🤖 AI Summary
This paper investigates whether large language models (LLMs) exhibit “overthinking”—i.e., redundant, excessively long chain-of-thought (CoT) reasoning—on simple tasks, and identifies its underlying causes.
Method: We propose TRACE, a fine-grained thought trajectory analysis framework that decomposes CoT into atomic thought units and constructs a discourse-aware thought evolution graph via discourse relation modeling. TRACE identifies two canonical overthinking patterns: Explorer (exploratory redundancy) and Late Landing (delayed convergence). Building on this, we introduce a utility-based, structurally grounded definition of excessive thinking.
Contribution/Results: Experiments show that extended reasoning chains slow inference by 5–20× on simple tasks without improving accuracy. TRACE provides an interpretable, graph-structured foundation for diagnosing and mitigating overthinking, establishing a novel methodology for reasoning efficiency analysis in LLMs.
📝 Abstract
Models employing long chain-of-thought (CoT) reasoning have shown superior performance on complex reasoning tasks. Yet, this capability introduces a critical and often overlooked inefficiency -- overthinking -- models often engage in unnecessarily extensive reasoning even for simple queries, incurring significant computations without accuracy improvements. While prior work has explored solutions to mitigate overthinking, a fundamental gap remains in our understanding of its underlying causes. Most existing analyses are limited to superficial, profiling-based observations, failing to delve into LLMs' inner workings.
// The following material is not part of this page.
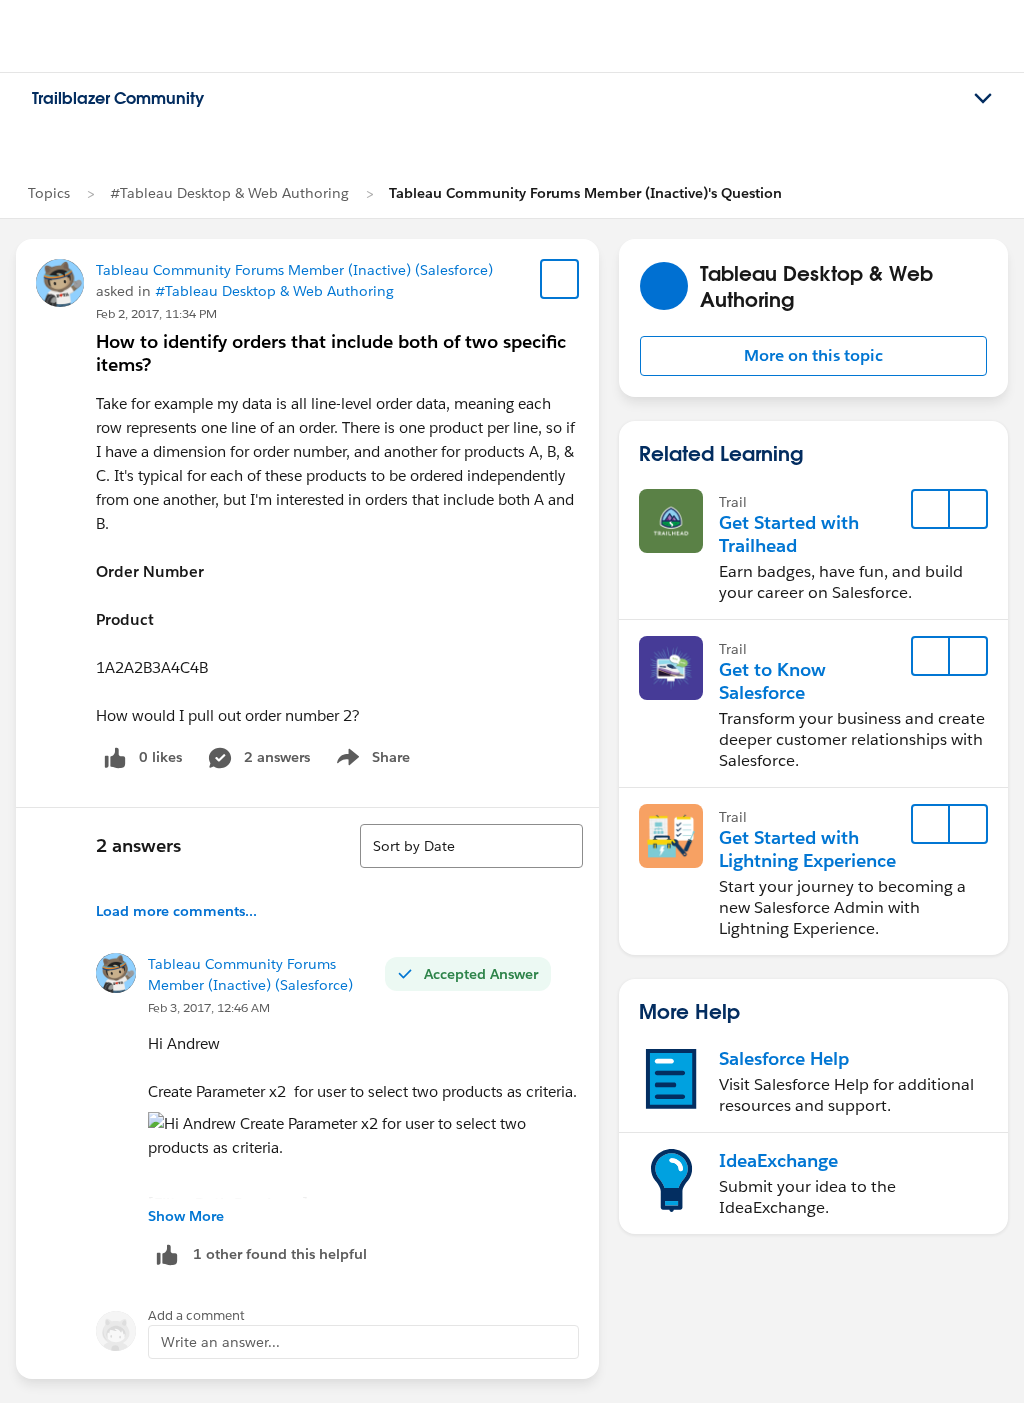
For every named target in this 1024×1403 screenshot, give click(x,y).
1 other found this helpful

This study introduces a systematic, fine-grained analyzer of LLMs' thought process to bridge the gap, TRACE. We first benchmark the overthinking issue, confirming that long-thinking models are five to twenty times slower on simple tasks with no substantial gains. We then use TRACE to first decompose the thought process into minimally complete sub-thoughts. Next, by inferring discourse relationships among sub-thoughts, we construct granular thought progression graphs and subsequently identify common thinking patterns for topically similar queries. Our analysis reveals two major patterns for open-weight thinking models -- Explorer and Late Landing. This finding provides evidence that over-verification and over-exploration are the primary drivers of overthinking in LLMs. Grounded in thought structures, we propose a utility-based definition of overthinking, which moves beyond length-based metrics. This revised definition offers a more insightful understanding of LLMs' thought progression, as well as practical guidelines for principled overthinking management.